Thinking about this now, I realize that Reynolds’s death made me cry not just for the nostalgia it evoked in me for watching movies with my mother, but for the entire era that Reynolds seems to conjure. Watching the Brett Kavanaugh hearings is enough to make us all dread that the woman’s movement is about to be set back by a half century at least. Feminism feels less like a promise for the future now and more like an urgent battle to keep from sliding backward.

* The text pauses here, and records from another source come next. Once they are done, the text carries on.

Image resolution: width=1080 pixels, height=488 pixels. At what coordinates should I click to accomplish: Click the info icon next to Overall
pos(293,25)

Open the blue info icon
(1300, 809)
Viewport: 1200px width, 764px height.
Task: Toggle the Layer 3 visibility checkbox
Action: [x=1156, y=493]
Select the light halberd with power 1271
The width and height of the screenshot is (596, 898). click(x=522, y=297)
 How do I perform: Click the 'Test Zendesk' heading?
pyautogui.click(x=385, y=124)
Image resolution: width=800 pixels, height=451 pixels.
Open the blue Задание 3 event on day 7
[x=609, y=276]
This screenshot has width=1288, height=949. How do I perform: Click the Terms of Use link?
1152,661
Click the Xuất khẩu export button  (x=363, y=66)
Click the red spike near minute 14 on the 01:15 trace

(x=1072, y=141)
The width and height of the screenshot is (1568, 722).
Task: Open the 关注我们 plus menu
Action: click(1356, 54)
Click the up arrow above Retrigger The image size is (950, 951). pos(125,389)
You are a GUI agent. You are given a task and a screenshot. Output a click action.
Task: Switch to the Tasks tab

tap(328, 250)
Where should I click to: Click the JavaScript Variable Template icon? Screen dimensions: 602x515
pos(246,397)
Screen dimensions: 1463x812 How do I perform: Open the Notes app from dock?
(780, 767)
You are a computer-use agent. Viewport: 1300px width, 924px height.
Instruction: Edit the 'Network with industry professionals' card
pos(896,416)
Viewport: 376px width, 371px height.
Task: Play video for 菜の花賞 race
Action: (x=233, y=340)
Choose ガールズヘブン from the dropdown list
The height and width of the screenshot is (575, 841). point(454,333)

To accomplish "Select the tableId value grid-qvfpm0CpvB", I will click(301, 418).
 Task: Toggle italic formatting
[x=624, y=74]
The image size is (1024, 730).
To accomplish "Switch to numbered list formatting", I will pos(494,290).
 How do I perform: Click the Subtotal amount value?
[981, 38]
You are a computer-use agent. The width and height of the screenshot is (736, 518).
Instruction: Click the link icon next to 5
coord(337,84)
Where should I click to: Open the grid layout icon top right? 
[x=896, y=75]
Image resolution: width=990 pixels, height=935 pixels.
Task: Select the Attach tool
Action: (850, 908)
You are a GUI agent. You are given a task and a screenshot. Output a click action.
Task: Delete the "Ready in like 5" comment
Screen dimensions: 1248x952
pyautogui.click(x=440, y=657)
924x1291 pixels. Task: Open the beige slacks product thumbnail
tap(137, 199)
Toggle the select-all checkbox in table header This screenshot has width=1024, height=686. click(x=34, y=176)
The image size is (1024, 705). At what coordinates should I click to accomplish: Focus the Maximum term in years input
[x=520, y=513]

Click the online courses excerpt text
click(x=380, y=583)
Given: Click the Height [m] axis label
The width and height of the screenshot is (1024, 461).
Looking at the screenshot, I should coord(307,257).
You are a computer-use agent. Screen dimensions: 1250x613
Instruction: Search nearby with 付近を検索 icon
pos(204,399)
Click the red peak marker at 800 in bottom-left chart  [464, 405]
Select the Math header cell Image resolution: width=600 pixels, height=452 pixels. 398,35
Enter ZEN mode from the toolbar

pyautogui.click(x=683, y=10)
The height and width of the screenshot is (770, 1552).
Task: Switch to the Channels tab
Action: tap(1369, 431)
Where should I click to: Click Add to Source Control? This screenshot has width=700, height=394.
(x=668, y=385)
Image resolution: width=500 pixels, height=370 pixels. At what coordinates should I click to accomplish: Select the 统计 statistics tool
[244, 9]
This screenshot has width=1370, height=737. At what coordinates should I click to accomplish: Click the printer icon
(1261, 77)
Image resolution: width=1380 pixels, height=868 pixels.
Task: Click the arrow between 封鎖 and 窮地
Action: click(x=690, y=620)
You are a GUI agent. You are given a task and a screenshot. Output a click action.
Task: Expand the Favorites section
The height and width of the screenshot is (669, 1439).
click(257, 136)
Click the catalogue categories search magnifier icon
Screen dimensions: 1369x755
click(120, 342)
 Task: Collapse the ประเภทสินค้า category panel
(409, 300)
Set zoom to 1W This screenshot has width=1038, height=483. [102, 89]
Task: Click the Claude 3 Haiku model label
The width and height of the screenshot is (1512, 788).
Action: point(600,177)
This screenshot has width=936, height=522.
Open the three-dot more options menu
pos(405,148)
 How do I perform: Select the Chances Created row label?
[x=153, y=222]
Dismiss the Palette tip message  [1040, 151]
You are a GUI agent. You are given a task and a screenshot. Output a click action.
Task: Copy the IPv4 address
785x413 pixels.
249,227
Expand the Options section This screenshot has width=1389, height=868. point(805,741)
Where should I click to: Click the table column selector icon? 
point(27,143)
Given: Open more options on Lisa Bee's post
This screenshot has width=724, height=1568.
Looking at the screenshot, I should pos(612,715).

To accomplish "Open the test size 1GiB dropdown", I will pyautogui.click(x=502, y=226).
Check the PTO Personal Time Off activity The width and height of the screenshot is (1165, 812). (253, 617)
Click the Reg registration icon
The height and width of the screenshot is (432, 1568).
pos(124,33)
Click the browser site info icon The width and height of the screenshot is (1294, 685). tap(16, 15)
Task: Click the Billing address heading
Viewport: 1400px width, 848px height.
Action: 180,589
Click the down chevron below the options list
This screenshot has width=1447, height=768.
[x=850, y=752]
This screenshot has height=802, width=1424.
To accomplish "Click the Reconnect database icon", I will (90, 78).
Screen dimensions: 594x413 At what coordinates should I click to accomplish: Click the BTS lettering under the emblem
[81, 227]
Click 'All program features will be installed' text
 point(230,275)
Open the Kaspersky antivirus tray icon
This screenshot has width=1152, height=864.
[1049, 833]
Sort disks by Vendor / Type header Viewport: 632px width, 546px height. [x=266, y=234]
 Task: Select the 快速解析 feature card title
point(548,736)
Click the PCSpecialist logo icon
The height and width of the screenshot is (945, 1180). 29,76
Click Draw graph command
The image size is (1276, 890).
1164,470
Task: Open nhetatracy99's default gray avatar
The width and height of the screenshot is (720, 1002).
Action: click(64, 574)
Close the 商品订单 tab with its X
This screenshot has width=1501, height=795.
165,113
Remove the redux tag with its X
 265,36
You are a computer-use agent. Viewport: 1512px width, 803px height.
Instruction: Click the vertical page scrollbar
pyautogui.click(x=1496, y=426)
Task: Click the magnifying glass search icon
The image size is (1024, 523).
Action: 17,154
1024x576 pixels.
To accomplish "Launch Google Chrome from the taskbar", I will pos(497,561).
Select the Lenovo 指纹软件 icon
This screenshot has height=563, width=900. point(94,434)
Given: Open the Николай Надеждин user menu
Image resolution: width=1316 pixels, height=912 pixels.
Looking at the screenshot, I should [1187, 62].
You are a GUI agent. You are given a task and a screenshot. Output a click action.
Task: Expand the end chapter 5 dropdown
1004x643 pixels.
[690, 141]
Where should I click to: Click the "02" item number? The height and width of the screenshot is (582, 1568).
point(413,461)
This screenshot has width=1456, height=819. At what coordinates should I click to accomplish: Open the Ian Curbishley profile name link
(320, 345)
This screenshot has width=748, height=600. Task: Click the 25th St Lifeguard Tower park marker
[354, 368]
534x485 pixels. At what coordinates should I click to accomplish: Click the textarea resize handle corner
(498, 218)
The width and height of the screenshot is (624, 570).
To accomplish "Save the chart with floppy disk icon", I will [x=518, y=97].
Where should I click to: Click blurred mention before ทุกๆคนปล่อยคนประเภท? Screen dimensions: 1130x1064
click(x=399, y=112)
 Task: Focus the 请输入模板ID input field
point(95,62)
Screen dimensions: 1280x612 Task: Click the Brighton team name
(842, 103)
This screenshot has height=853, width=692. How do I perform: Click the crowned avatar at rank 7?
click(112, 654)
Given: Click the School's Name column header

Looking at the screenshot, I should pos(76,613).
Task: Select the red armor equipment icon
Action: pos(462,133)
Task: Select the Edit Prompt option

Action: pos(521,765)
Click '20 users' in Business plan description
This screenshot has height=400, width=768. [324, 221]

But in those early days of Ms. Magazine feminism, everything seemed possible. American women were envisioning wildly exciting futures. And Burt Reynolds, on screen at least, felt like the epitome of a new kind of partner for a new kind of woman. My mother never called herself a feminist, exactly. But she knew her daughter was becoming one, and she felt the change in the air. I dare say that the attraction that Burt Reynolds held for her contained the possibility of a new way of imagining female desire: more equal, more fun, less constraining.